## WHAT YOU WILL DO
[a] Return the part of the Exam 2 flashcards from "Static Factors" up to and including "or her custody.", copied exactly.
[b] In the Exam 2 flashcards, which term means an officer's personal visit to an offender's home or place of employment to monitor progress under supervision?
[c] How would you translate this sentence from the Exam 2 flashcards into Spanish: "The oversight that a probation or parole officer exercises over those in his or her custody."

## TEXT EXCERPT
Exam 2 Flashcards
Correlates of the likelihood of recidivism that, once they are set, cannot be changed (such as age at first arrest, number of convictions, etc.).
Static Factors
Correlates of the likelihood of recidivism that can be changed through treatment and rehabilitation (drug and alcohol abuse, anger management, quality of family relationships, and so forth).
Dynamic Factors
A measure of an offender’s propensity to commit further criminal activity that also indicates the level of community supervision required.
Risk
The oversight that a probation or parole officer exercises over those in his or her custody.
Supervision
An officer’s personal visit to an offender’s home or place of employment for the purpose of monitoring progress under supervision.
Field Contact
A method of community monitoring that ascertains offender compliance through one or more of the following means: face-to-face home visits, curfew, electronic monitoring, phone verification, and drug testing.

## RECORDS PROVIDED
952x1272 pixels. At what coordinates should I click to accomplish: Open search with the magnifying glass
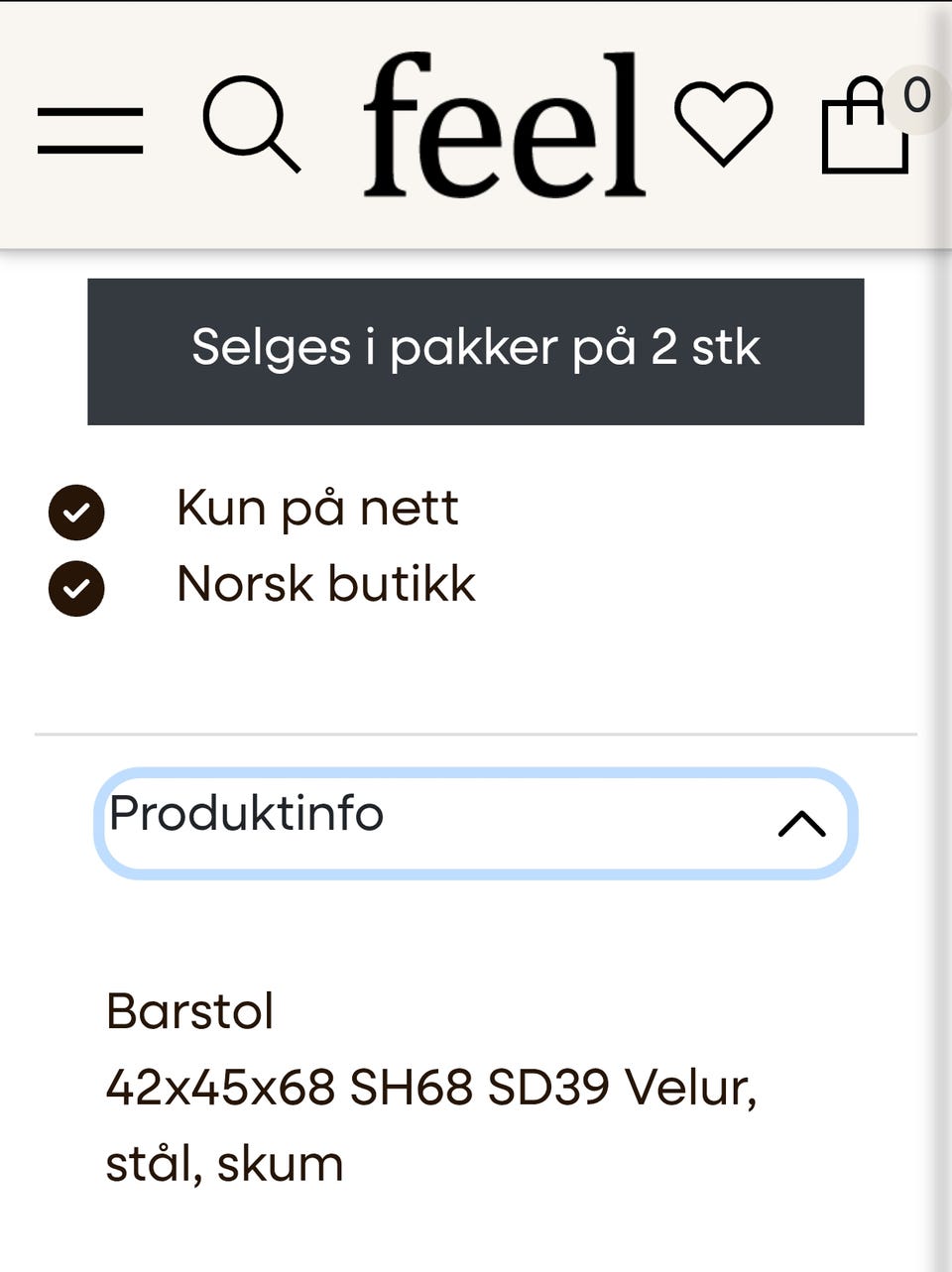tap(250, 124)
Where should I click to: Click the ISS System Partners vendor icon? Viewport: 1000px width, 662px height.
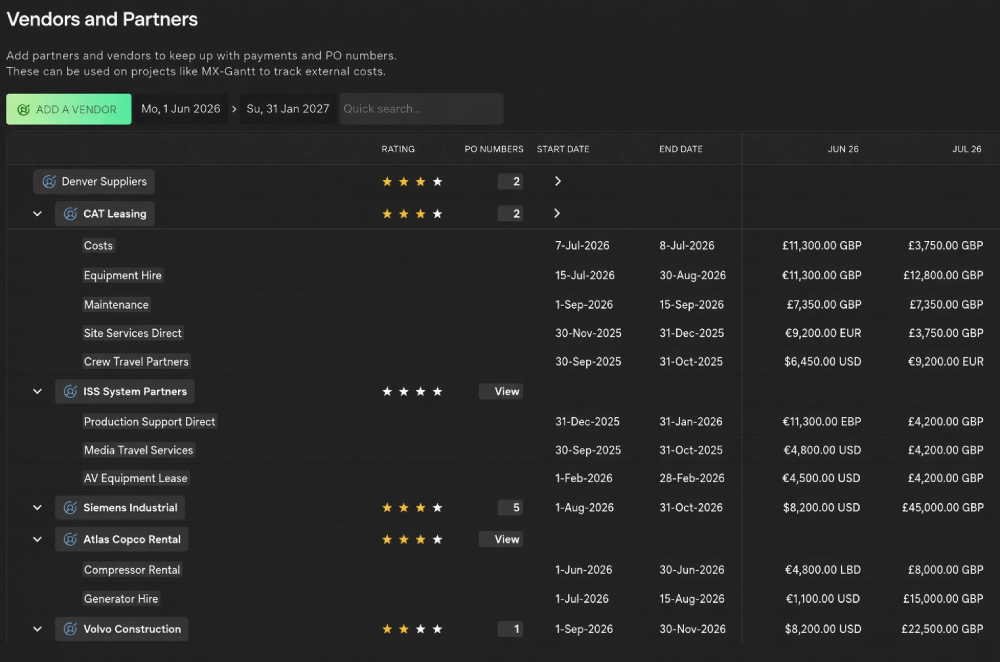click(x=71, y=392)
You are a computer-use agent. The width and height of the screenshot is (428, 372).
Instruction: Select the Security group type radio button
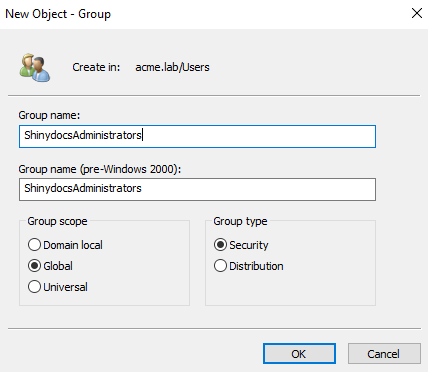point(220,245)
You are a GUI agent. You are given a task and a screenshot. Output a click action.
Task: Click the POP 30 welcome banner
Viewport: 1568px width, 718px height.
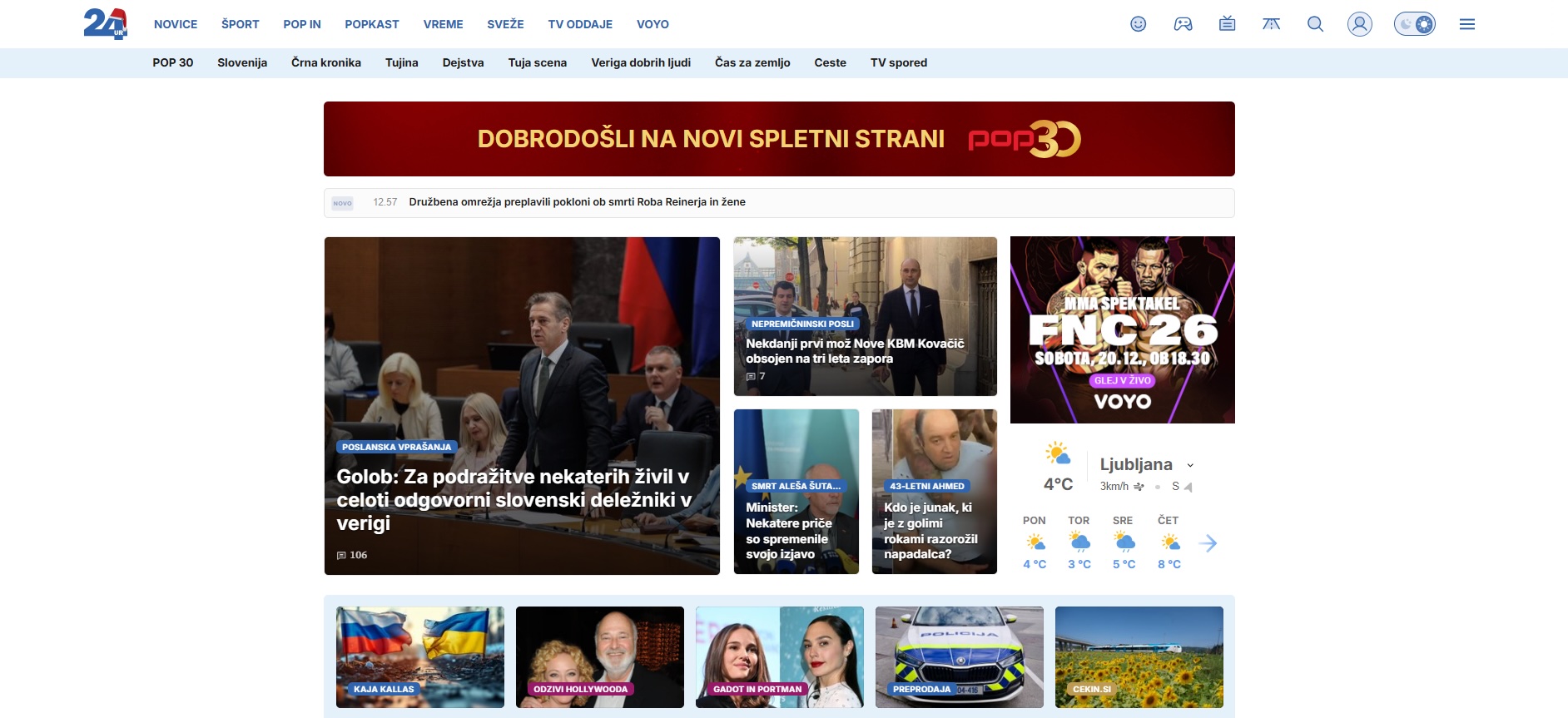pyautogui.click(x=778, y=139)
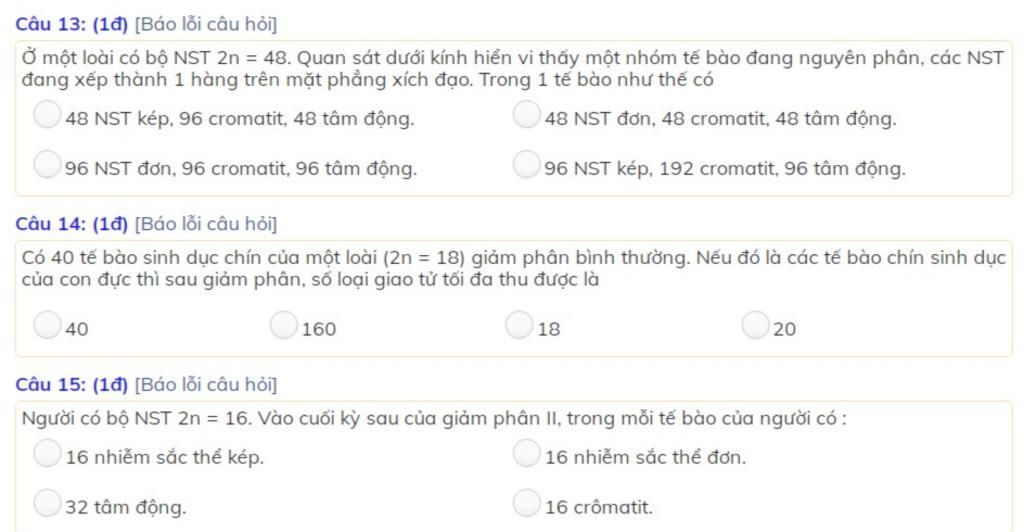1024x532 pixels.
Task: Select answer 20 for Câu 14
Action: (x=756, y=325)
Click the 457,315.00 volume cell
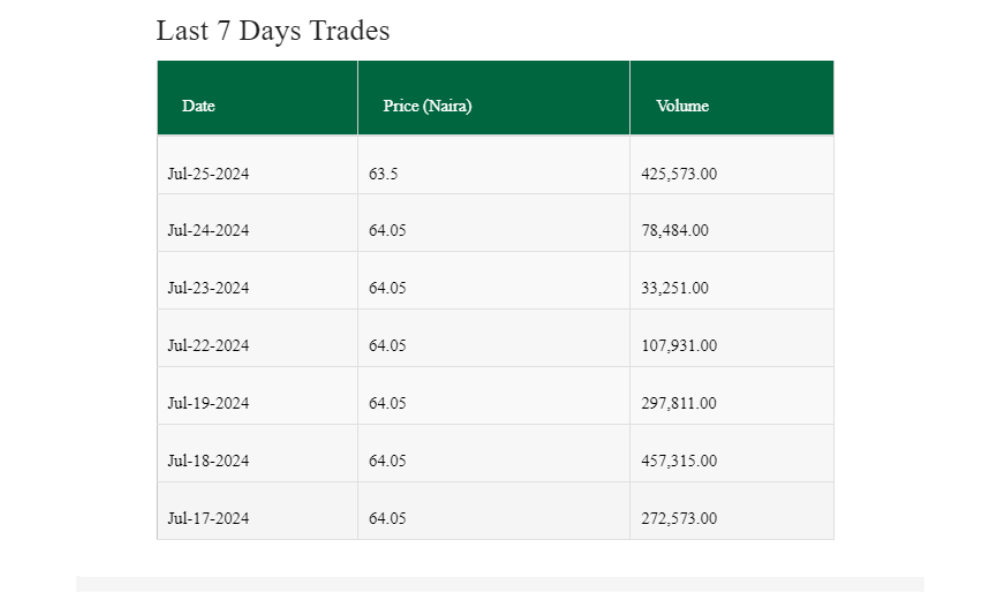Viewport: 1000px width, 600px height. tap(679, 461)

## ANSWERS PROVIDED
[a]
Static Factors
Correlates of the likelihood of recidivism that can be changed through treatment and rehabilitation (drug and alcohol abuse, anger management, quality of family relationships, and so forth).
Dynamic Factors
A measure of an offender’s propensity to commit further criminal activity that also indicates the level of community supervision required.
Risk
The oversight that a probation or parole officer exercises over those in his or her custody.

[b] Field Contact

[c] La vigilancia que un agente de libertad a prueba o de libertad condicional ejerce sobre las personas bajo su custodia.